Home > Blockchain >  python-numpy, assigning the nearest valid value of a reference array
python-numpy, assigning the nearest valid value of a reference array

Time:02-03

Here are toy NumPy arrays:

nrow = 10
ar_label = np.arange(nrow**2).reshape(nrow, nrow)
ar_label[1:4, 1:4] = 100
ar_label[6:9, 2:5] = 200
ar_label[2:5, 6:9] = 300
ar_label = np.where(ar_label<100, np.nan, ar_label)

ar_label

array([[ nan,  nan,  nan,  nan,  nan,  nan,  nan,  nan,  nan,  nan],
       [ nan, 100., 100., 100.,  nan,  nan,  nan,  nan,  nan,  nan],
       [ nan, 100., 100., 100.,  nan,  nan, 300., 300., 300.,  nan],
       [ nan, 100., 100., 100.,  nan,  nan, 300., 300., 300.,  nan],
       [ nan,  nan,  nan,  nan,  nan,  nan, 300., 300., 300.,  nan],
       [ nan,  nan,  nan,  nan,  nan,  nan,  nan,  nan,  nan,  nan],
       [ nan,  nan, 200., 200., 200.,  nan,  nan,  nan,  nan,  nan],
       [ nan,  nan, 200., 200., 200.,  nan,  nan,  nan,  nan,  nan],
       [ nan,  nan, 200., 200., 200.,  nan,  nan,  nan,  nan,  nan],
       [ nan,  nan,  nan,  nan,  nan,  nan,  nan,  nan,  nan,  nan]])
np.random.seed(11)
ar_rand = np.random.randint(0, nrow*3, size=nrow**2).reshape(nrow, nrow)
ar_rand = np.where(ar_rand==0, ar_rand, np.nan)

ar_rand

array([[nan, nan, nan, nan, nan, nan, nan, nan, nan, nan],
       [nan, nan, nan, nan, nan,  0., nan, nan, nan, nan],
       [nan, nan, nan, nan, nan, nan, nan, nan, nan, nan],
       [nan, nan, nan, nan, nan, nan, nan, nan,  0., nan],
       [nan,  0., nan, nan, nan, nan, nan, nan, nan, nan],
       [nan, nan, nan, nan, nan, nan,  0., nan, nan, nan],
       [nan, nan, nan, nan, nan, nan, nan, nan, nan, nan],
       [nan, nan, nan, nan, nan, nan,  0., nan, nan, nan],
       [nan, nan, nan, nan, nan, nan, nan, nan, nan, nan],
       [nan, nan,  0., nan, nan, nan, nan, nan, nan, nan]])

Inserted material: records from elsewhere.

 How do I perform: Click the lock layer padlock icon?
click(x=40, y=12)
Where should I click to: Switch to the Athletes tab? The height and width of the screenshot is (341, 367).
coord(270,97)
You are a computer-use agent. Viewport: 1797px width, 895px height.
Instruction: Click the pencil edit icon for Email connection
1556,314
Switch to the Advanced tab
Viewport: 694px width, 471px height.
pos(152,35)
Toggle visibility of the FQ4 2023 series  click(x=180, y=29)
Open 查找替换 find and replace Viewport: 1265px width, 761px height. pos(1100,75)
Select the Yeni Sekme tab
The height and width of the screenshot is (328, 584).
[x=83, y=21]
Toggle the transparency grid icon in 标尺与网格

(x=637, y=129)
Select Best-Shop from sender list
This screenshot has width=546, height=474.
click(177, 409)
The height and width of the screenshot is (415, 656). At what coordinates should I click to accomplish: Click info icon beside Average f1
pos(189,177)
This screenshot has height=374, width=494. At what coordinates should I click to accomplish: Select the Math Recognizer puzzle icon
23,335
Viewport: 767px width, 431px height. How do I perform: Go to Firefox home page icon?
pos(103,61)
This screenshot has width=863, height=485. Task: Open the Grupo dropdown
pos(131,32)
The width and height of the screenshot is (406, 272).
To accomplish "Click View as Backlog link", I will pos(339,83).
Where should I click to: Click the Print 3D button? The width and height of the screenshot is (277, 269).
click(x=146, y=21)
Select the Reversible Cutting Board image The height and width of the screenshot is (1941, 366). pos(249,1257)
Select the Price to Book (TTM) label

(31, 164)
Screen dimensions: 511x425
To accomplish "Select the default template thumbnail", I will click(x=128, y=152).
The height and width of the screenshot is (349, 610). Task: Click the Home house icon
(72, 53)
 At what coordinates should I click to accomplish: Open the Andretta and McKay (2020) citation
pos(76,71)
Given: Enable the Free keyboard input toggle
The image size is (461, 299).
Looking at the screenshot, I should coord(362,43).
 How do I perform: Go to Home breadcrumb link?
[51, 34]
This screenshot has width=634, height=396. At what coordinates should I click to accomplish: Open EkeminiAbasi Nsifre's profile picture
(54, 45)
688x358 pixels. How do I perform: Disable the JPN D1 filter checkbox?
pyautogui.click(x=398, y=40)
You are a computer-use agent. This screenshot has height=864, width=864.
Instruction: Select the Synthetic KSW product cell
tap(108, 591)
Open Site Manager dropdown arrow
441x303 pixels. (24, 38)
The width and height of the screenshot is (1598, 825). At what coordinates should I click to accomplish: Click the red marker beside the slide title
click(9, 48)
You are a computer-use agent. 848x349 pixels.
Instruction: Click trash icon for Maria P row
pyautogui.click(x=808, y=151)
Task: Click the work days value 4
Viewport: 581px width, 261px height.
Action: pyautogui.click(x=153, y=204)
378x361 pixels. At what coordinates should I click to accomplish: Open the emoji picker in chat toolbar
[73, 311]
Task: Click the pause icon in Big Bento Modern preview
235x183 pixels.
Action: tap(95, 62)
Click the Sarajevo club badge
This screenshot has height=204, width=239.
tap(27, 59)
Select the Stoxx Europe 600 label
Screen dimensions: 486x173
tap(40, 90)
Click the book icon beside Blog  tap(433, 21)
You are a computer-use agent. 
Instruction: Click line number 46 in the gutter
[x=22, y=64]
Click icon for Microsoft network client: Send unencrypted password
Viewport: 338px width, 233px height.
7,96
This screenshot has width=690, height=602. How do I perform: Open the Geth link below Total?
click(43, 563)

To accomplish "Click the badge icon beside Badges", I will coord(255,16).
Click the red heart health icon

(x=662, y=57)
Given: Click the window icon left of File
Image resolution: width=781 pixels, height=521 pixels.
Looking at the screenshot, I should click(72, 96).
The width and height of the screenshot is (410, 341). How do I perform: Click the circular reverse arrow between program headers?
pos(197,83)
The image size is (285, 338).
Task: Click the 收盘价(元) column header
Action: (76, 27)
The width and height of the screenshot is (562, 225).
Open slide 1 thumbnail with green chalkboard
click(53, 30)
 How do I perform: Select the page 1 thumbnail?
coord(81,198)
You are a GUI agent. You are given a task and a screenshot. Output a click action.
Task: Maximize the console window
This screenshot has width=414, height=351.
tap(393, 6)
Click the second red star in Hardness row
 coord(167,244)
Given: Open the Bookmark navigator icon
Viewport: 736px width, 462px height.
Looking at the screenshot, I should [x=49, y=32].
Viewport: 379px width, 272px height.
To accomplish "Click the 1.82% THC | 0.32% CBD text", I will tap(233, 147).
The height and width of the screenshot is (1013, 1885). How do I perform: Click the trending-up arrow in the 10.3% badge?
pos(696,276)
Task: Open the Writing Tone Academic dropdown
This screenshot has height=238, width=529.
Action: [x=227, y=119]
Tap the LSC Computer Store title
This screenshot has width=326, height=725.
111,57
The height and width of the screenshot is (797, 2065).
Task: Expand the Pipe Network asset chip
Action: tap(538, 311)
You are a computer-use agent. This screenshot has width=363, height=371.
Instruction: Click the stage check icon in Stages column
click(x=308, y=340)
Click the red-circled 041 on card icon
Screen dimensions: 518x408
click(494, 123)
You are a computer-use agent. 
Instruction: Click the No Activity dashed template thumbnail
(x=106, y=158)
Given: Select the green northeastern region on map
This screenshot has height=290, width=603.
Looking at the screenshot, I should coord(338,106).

Now, I want to replace zeros in ar_rand with the nearest (i.e., Euclidean distance using the two axes) non-nan value of the corresponding element in ar_label.

For example, the very left zero in ar_rand will be replaced with 100, the very bottom one will be replaced with 200, and so on.

A solution using NumPy or Xarray will be preferred, but ones using other libraries are also welcome.

A desired solution shouldn't depend on the specific distributions of non-nan values of ar_label as the real data I am playing with has a different distribution.

Thank you.

CodePudding user response:

The following method avoid loops at the expense of the required RAM memory.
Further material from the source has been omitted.